Task statement: Everything from the line containing "ABOUT (173, 1395)" through the last line of the records must be returned verbatim, and nothing outside that range.

Given data:
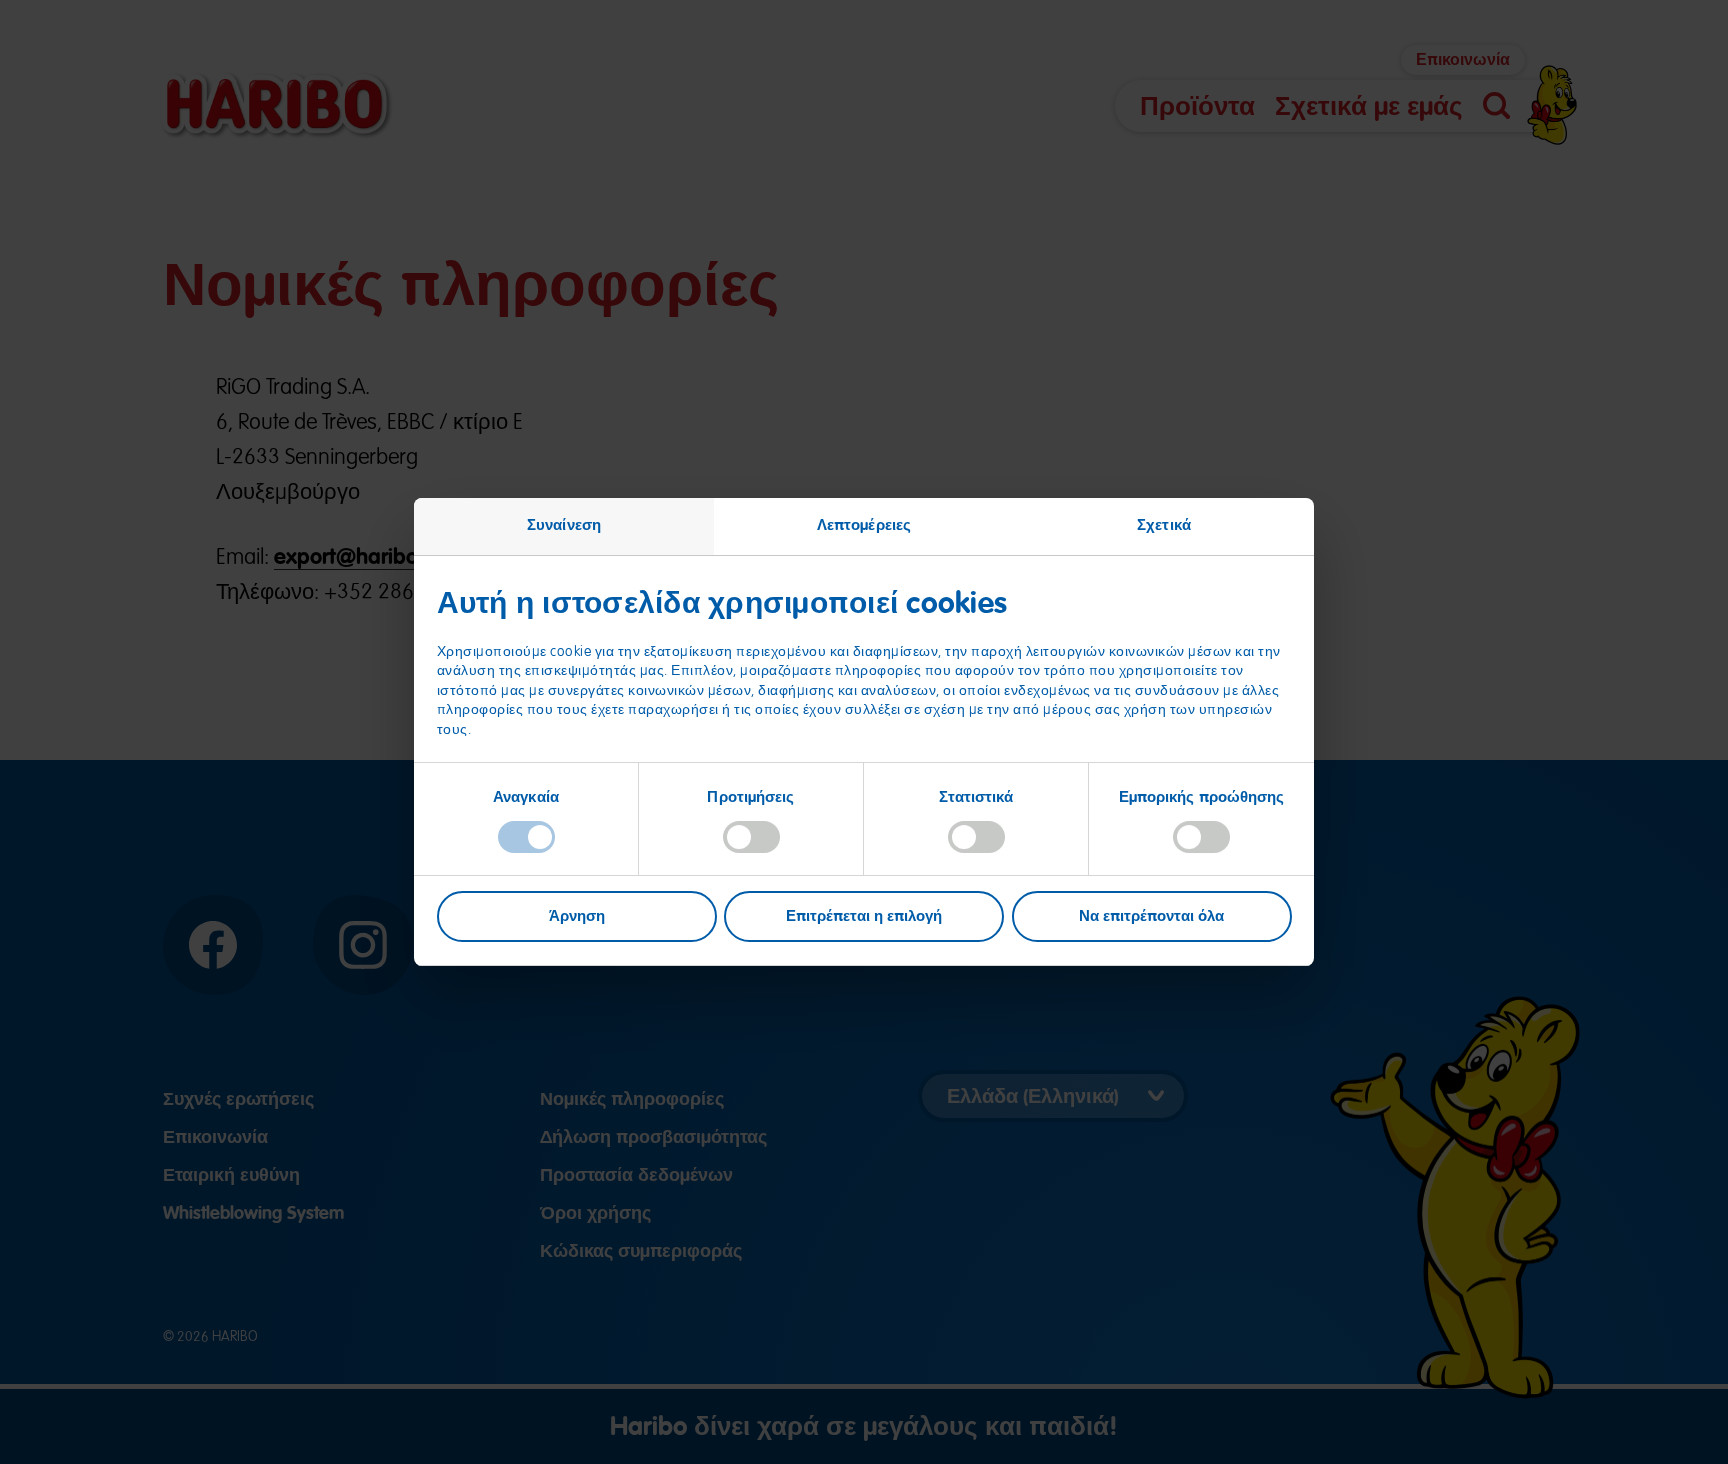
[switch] (751, 837)
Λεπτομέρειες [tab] (864, 525)
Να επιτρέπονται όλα (1151, 916)
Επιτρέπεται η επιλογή (864, 916)
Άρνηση (577, 916)
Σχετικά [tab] (1164, 525)
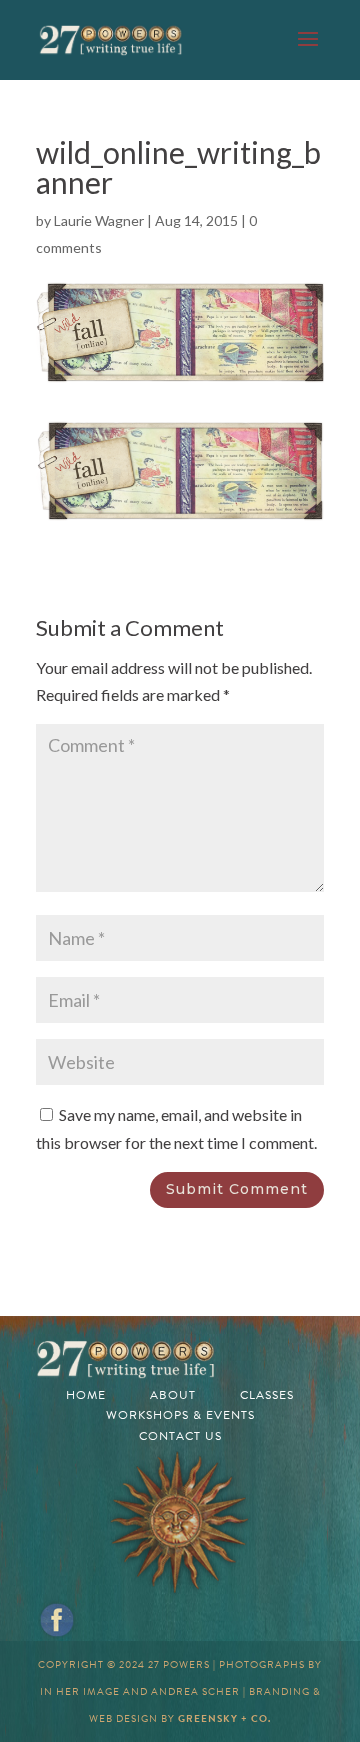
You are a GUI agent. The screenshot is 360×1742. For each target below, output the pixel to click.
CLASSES (267, 1395)
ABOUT (173, 1395)
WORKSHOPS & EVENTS (180, 1415)
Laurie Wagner (99, 220)
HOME (86, 1395)
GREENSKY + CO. (224, 1718)
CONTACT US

Your response:
ABOUT (173, 1395)
WORKSHOPS & EVENTS (180, 1415)
Laurie Wagner (99, 220)
HOME (86, 1395)
GREENSKY + CO. (224, 1718)
CONTACT US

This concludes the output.